(Collected data)
[Start of Attachment]

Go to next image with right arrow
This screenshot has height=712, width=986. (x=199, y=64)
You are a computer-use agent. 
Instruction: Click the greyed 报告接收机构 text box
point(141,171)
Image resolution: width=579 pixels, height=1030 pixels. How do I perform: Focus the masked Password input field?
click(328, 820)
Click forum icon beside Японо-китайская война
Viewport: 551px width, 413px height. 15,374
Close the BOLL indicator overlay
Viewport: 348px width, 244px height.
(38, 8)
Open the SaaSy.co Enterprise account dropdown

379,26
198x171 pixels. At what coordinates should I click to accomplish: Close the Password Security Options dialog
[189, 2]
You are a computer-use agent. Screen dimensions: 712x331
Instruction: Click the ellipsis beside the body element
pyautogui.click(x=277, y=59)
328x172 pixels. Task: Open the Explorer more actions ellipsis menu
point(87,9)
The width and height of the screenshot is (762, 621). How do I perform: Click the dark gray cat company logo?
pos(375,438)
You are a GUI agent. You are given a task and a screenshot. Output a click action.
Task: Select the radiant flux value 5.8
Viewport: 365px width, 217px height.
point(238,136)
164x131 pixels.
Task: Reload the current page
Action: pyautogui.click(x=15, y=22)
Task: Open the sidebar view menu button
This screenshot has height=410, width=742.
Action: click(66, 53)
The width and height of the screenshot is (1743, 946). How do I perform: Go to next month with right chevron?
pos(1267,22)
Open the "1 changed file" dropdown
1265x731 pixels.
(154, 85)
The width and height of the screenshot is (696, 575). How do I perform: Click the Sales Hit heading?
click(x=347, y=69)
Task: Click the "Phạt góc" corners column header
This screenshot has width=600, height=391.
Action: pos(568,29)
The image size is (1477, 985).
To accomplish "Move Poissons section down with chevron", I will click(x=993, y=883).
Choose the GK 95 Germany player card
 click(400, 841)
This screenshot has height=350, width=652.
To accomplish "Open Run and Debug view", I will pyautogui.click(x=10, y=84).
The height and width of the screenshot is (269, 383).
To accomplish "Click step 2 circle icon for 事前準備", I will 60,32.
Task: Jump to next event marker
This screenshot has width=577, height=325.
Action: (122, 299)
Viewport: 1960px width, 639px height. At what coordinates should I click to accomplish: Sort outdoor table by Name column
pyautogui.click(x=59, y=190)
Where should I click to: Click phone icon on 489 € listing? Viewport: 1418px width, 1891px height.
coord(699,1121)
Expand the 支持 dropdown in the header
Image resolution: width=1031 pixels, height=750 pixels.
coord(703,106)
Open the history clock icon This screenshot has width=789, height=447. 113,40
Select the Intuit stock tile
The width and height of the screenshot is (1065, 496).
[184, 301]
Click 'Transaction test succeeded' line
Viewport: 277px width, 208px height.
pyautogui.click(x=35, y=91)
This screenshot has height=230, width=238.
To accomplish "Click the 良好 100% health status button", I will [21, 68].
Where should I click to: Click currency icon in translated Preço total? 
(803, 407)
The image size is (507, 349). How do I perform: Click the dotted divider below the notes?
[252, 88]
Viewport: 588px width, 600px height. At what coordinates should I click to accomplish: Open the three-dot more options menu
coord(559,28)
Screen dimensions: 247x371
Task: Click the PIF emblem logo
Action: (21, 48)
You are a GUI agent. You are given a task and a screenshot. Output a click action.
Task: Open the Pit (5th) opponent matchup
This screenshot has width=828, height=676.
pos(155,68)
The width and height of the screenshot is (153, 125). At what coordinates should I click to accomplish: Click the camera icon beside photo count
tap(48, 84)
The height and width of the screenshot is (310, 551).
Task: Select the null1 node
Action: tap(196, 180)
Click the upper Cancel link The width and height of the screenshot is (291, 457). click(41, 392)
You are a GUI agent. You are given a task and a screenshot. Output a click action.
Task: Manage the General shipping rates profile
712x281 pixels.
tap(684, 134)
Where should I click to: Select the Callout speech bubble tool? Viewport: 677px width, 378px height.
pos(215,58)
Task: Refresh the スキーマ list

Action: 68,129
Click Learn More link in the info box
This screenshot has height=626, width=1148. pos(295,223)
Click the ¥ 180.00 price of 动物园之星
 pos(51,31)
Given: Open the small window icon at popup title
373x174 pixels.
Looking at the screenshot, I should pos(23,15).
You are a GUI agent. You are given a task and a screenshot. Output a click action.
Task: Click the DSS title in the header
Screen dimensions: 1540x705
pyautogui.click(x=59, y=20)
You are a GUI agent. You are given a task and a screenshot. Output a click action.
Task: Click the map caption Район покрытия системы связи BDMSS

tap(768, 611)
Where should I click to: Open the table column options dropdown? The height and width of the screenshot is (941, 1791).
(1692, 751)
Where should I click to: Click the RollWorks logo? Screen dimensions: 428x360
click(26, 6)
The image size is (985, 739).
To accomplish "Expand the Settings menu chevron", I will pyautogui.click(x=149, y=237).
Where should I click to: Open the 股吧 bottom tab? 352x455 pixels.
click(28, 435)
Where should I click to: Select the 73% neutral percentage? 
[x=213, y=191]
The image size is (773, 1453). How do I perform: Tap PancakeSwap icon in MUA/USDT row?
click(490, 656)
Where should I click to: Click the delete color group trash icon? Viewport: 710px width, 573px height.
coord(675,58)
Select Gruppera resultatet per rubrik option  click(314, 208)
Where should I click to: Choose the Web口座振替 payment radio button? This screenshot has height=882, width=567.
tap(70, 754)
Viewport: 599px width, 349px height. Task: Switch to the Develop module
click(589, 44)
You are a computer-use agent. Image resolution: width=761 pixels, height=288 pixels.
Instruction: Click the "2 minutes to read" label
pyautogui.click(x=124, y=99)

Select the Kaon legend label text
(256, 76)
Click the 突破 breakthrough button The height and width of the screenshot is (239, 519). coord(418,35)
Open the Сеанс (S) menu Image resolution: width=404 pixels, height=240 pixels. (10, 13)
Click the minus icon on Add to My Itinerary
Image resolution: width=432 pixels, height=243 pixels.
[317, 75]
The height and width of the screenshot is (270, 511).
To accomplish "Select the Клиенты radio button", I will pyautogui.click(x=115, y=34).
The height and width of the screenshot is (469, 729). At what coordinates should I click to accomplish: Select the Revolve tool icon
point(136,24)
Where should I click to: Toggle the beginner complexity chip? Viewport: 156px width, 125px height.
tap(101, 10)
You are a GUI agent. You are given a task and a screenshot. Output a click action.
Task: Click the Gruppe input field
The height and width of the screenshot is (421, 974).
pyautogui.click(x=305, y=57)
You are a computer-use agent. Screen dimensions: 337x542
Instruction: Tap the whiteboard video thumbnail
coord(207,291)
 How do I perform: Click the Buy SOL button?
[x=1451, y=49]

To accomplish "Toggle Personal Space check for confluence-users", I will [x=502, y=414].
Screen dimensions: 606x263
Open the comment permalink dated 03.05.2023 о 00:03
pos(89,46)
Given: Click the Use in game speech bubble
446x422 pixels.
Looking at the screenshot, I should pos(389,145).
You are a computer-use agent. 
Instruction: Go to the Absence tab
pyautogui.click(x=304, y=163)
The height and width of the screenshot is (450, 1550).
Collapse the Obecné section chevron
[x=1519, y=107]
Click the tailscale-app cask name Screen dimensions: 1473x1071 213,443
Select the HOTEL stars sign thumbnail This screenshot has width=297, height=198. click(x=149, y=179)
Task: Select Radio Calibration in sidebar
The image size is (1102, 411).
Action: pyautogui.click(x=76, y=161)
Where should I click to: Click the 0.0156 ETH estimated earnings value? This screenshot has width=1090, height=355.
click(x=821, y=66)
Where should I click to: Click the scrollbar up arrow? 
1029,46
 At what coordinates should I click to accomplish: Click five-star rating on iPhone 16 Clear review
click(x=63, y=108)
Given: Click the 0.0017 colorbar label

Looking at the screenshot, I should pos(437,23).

[End of Attachment]

Each of the lines above must appear again, unchanged.

TASK ANSWER:
Go to next image with right arrow
This screenshot has height=712, width=986. (x=199, y=64)
You are a computer-use agent. 
Instruction: Click the greyed 报告接收机构 text box
point(141,171)
Image resolution: width=579 pixels, height=1030 pixels. How do I perform: Focus the masked Password input field?
click(328, 820)
Click forum icon beside Японо-китайская война
Viewport: 551px width, 413px height. 15,374
Close the BOLL indicator overlay
Viewport: 348px width, 244px height.
(38, 8)
Open the SaaSy.co Enterprise account dropdown

379,26
198x171 pixels. At what coordinates should I click to accomplish: Close the Password Security Options dialog
[189, 2]
You are a computer-use agent. Screen dimensions: 712x331
Instruction: Click the ellipsis beside the body element
pyautogui.click(x=277, y=59)
328x172 pixels. Task: Open the Explorer more actions ellipsis menu
point(87,9)
The width and height of the screenshot is (762, 621). How do I perform: Click the dark gray cat company logo?
pos(375,438)
You are a GUI agent. You are given a task and a screenshot. Output a click action.
Task: Select the radiant flux value 5.8
Viewport: 365px width, 217px height.
point(238,136)
164x131 pixels.
Task: Reload the current page
Action: pyautogui.click(x=15, y=22)
Task: Open the sidebar view menu button
This screenshot has height=410, width=742.
Action: click(66, 53)
The width and height of the screenshot is (1743, 946). How do I perform: Go to next month with right chevron?
pos(1267,22)
Open the "1 changed file" dropdown
1265x731 pixels.
(154, 85)
The width and height of the screenshot is (696, 575). How do I perform: Click the Sales Hit heading?
click(x=347, y=69)
Task: Click the "Phạt góc" corners column header
This screenshot has width=600, height=391.
Action: pos(568,29)
The image size is (1477, 985).
To accomplish "Move Poissons section down with chevron", I will click(x=993, y=883).
Choose the GK 95 Germany player card
 click(400, 841)
This screenshot has height=350, width=652.
To accomplish "Open Run and Debug view", I will pyautogui.click(x=10, y=84).
The height and width of the screenshot is (269, 383).
To accomplish "Click step 2 circle icon for 事前準備", I will 60,32.
Task: Jump to next event marker
This screenshot has width=577, height=325.
Action: (122, 299)
Viewport: 1960px width, 639px height. At what coordinates should I click to accomplish: Sort outdoor table by Name column
pyautogui.click(x=59, y=190)
Where should I click to: Click phone icon on 489 € listing? Viewport: 1418px width, 1891px height.
coord(699,1121)
Expand the 支持 dropdown in the header
Image resolution: width=1031 pixels, height=750 pixels.
coord(703,106)
Open the history clock icon This screenshot has width=789, height=447. 113,40
Select the Intuit stock tile
The width and height of the screenshot is (1065, 496).
[184, 301]
Click 'Transaction test succeeded' line
Viewport: 277px width, 208px height.
pyautogui.click(x=35, y=91)
This screenshot has height=230, width=238.
To accomplish "Click the 良好 100% health status button", I will [21, 68].
Where should I click to: Click currency icon in translated Preço total? 
(803, 407)
The image size is (507, 349). How do I perform: Click the dotted divider below the notes?
[252, 88]
Viewport: 588px width, 600px height. At what coordinates should I click to accomplish: Open the three-dot more options menu
coord(559,28)
Screen dimensions: 247x371
Task: Click the PIF emblem logo
Action: (21, 48)
You are a GUI agent. You are given a task and a screenshot. Output a click action.
Task: Open the Pit (5th) opponent matchup
This screenshot has width=828, height=676.
pos(155,68)
The width and height of the screenshot is (153, 125). At what coordinates should I click to accomplish: Click the camera icon beside photo count
tap(48, 84)
The height and width of the screenshot is (310, 551).
Task: Select the null1 node
Action: tap(196, 180)
Click the upper Cancel link The width and height of the screenshot is (291, 457). click(41, 392)
You are a GUI agent. You are given a task and a screenshot. Output a click action.
Task: Manage the General shipping rates profile
712x281 pixels.
tap(684, 134)
Where should I click to: Select the Callout speech bubble tool? Viewport: 677px width, 378px height.
pos(215,58)
Task: Refresh the スキーマ list

Action: 68,129
Click Learn More link in the info box
This screenshot has height=626, width=1148. pos(295,223)
Click the ¥ 180.00 price of 动物园之星
 pos(51,31)
Given: Open the small window icon at popup title
373x174 pixels.
Looking at the screenshot, I should pos(23,15).
You are a GUI agent. You are given a task and a screenshot. Output a click action.
Task: Click the DSS title in the header
Screen dimensions: 1540x705
pyautogui.click(x=59, y=20)
You are a GUI agent. You are given a task and a screenshot. Output a click action.
Task: Click the map caption Район покрытия системы связи BDMSS

tap(768, 611)
Where should I click to: Open the table column options dropdown? The height and width of the screenshot is (941, 1791).
(1692, 751)
Where should I click to: Click the RollWorks logo? Screen dimensions: 428x360
click(26, 6)
The image size is (985, 739).
To accomplish "Expand the Settings menu chevron", I will pyautogui.click(x=149, y=237).
Where should I click to: Open the 股吧 bottom tab? 352x455 pixels.
click(28, 435)
Where should I click to: Select the 73% neutral percentage? 
[x=213, y=191]
The image size is (773, 1453). How do I perform: Tap PancakeSwap icon in MUA/USDT row?
click(490, 656)
Where should I click to: Click the delete color group trash icon? Viewport: 710px width, 573px height.
coord(675,58)
Select Gruppera resultatet per rubrik option  click(314, 208)
Where should I click to: Choose the Web口座振替 payment radio button? This screenshot has height=882, width=567.
tap(70, 754)
Viewport: 599px width, 349px height. Task: Switch to the Develop module
click(589, 44)
You are a computer-use agent. Image resolution: width=761 pixels, height=288 pixels.
Instruction: Click the "2 minutes to read" label
pyautogui.click(x=124, y=99)

Select the Kaon legend label text
(256, 76)
Click the 突破 breakthrough button The height and width of the screenshot is (239, 519). coord(418,35)
Open the Сеанс (S) menu Image resolution: width=404 pixels, height=240 pixels. (10, 13)
Click the minus icon on Add to My Itinerary
Image resolution: width=432 pixels, height=243 pixels.
[317, 75]
The height and width of the screenshot is (270, 511).
To accomplish "Select the Клиенты radio button", I will pyautogui.click(x=115, y=34).
The height and width of the screenshot is (469, 729). At what coordinates should I click to accomplish: Select the Revolve tool icon
point(136,24)
Where should I click to: Toggle the beginner complexity chip? Viewport: 156px width, 125px height.
tap(101, 10)
You are a GUI agent. You are given a task and a screenshot. Output a click action.
Task: Click the Gruppe input field
The height and width of the screenshot is (421, 974).
pyautogui.click(x=305, y=57)
You are a computer-use agent. Screen dimensions: 337x542
Instruction: Tap the whiteboard video thumbnail
coord(207,291)
 How do I perform: Click the Buy SOL button?
[x=1451, y=49]

To accomplish "Toggle Personal Space check for confluence-users", I will [x=502, y=414].
Screen dimensions: 606x263
Open the comment permalink dated 03.05.2023 о 00:03
pos(89,46)
Given: Click the Use in game speech bubble
446x422 pixels.
Looking at the screenshot, I should pos(389,145).
You are a computer-use agent. 
Instruction: Go to the Absence tab
pyautogui.click(x=304, y=163)
The height and width of the screenshot is (450, 1550).
Collapse the Obecné section chevron
[x=1519, y=107]
Click the tailscale-app cask name Screen dimensions: 1473x1071 213,443
Select the HOTEL stars sign thumbnail This screenshot has width=297, height=198. click(x=149, y=179)
Task: Select Radio Calibration in sidebar
The image size is (1102, 411).
Action: pyautogui.click(x=76, y=161)
Where should I click to: Click the 0.0156 ETH estimated earnings value? This screenshot has width=1090, height=355.
click(x=821, y=66)
Where should I click to: Click the scrollbar up arrow? 
1029,46
 At what coordinates should I click to accomplish: Click five-star rating on iPhone 16 Clear review
click(x=63, y=108)
Given: Click the 0.0017 colorbar label

Looking at the screenshot, I should pos(437,23).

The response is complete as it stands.